Als ich mich am Abend mit Katharina traf, versuchte ich gleich einiges von meinem Gespräch in die Tat umzusetzen und schlug ihr vor, den Rest des Abends auf Japanisch zu sprechen. War sie Anfangs noch ziemlich skeptisch, lies sie sich doch bald darauf ein und so liefen wir quer durch Soka, während wir irgendwie versuchten ohne unsere Muttersprache miteinander zu kommunizieren. Und es klappte. So hatte ich an diesem Tag etwas ganz anderes gelernt, als nur die ein oder andere Floskel oder ein paar Umgangsformen im Gespräch mit Jugendlichen: Ich hatte zum ersten Mal die Angst verloren auf Japanisch zu sprechen. Die ständige Angst Fehler zu machen, ausgelacht zu werden und sich zu blamieren, war der Gewissheit gewichen, dass ich bereits längst alles konnte und es nur schaffen musste es in die Tat umzusetzen. Und natürlich passieren dabei Fehler, das ist ganz klar. Aber wovor sollte ich Angst haben? Ich bin schließlich hier, um es zu lernen.
2 Kommentare:
Hallo David,
da hast du ja einen guten Lehrer gefunden, ich wette, da lernst du tausend mal mehr als bei deinen
"wardasverständlichjadaswarverständlich"- Lehrerinnen ;-)
Kann mir vorstellen, wie entmutigend die Konversation mit Tak zum Teil war, denn er ist schon sehr direkt, aber so weißt du jetzt wenigstens woran du arbeiten musst.

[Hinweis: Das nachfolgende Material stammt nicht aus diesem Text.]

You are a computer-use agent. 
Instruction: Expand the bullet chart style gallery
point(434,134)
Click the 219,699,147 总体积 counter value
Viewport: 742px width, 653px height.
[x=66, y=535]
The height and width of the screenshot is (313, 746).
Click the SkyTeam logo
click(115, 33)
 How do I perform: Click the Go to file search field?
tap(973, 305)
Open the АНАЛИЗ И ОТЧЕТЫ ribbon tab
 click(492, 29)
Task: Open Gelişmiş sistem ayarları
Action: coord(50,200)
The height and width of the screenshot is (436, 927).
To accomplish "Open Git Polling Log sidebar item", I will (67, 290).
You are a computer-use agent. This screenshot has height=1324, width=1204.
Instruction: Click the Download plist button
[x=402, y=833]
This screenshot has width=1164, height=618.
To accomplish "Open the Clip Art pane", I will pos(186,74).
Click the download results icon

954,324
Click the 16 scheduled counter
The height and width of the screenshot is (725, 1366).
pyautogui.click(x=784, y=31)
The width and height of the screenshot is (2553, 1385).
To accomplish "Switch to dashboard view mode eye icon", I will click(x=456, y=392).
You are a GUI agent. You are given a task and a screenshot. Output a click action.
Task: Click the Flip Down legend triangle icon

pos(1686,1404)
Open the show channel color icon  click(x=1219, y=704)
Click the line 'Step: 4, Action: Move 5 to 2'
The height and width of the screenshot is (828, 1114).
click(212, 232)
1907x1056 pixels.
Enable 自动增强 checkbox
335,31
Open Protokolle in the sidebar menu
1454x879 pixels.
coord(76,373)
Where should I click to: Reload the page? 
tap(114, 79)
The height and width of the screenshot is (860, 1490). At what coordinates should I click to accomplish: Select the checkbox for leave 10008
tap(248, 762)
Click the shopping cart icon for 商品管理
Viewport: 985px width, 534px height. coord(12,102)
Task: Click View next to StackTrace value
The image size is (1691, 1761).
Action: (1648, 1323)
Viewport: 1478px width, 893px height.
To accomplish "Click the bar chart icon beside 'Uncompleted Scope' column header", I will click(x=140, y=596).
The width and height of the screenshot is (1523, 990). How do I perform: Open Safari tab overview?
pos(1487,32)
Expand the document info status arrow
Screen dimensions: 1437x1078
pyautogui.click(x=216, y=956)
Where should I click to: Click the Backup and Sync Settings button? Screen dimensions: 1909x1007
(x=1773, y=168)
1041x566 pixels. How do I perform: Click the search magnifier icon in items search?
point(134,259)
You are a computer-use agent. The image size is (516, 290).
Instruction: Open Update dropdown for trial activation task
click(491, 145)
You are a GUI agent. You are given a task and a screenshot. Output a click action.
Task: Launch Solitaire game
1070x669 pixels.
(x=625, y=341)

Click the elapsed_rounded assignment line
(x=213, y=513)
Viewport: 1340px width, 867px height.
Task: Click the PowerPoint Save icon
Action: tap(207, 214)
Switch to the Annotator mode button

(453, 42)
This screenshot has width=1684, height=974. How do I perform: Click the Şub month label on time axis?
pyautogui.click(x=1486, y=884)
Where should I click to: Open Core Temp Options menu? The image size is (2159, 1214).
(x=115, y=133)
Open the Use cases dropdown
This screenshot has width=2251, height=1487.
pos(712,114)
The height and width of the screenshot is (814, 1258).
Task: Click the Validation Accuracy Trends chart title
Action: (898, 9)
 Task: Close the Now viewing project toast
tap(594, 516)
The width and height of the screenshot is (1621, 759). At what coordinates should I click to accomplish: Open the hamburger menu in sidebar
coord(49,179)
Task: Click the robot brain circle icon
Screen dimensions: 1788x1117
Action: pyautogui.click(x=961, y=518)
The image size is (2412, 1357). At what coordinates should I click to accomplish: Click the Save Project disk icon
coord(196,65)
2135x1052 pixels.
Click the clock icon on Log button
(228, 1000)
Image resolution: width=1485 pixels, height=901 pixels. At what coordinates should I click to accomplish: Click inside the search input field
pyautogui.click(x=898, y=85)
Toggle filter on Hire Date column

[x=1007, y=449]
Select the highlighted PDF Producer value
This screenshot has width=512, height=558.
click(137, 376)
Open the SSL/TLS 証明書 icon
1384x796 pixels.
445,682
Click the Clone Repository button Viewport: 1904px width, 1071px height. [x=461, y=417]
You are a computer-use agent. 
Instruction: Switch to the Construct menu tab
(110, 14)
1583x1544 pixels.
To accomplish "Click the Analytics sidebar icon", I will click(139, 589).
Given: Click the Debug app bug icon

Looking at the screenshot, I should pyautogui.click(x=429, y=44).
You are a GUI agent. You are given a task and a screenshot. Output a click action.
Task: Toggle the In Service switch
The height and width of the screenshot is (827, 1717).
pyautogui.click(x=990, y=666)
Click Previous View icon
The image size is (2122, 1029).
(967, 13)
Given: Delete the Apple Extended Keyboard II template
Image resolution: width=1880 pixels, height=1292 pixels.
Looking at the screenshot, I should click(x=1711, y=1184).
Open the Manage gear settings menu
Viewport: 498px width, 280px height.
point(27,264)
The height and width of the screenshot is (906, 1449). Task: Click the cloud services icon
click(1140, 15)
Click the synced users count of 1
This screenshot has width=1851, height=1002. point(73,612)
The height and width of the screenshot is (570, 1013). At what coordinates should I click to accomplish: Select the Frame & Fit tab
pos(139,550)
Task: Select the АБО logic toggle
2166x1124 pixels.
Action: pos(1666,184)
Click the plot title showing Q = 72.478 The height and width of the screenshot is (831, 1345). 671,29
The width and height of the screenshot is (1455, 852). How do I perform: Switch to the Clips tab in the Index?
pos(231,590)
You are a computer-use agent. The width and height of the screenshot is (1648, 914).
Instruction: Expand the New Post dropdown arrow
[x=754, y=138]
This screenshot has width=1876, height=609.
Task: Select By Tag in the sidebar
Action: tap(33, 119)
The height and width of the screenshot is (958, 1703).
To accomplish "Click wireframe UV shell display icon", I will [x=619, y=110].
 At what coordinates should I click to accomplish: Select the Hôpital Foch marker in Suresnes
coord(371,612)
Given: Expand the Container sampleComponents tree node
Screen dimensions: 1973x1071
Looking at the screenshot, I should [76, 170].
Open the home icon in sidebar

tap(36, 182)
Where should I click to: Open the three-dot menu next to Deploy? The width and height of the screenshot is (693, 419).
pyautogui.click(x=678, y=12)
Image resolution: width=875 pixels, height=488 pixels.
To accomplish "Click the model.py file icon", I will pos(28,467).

Dann wünsche ich dir viel Erfolg, dass dein Selbstbewusstsein beim freien Sprechen in den nächsten Tagen, Wochen und Monaten noch weiter steigen wird.
Viele Grüße von h.
Hallo H.,
Am Anfang war ich wirklich am Boden zerschmettert, aber ich habe das Gefühl, dass mir die Konversation mit Tak weitaus mehr gebracht hat, als mein Konversationsunterricht in Marburg oder hier in Soka. Deswegen habe ich mir seine Kritik auch so zu Herzen genommen und versuche nun stetig meine Sprachfertigkeiten zu verbessern. Und es hilft sogar!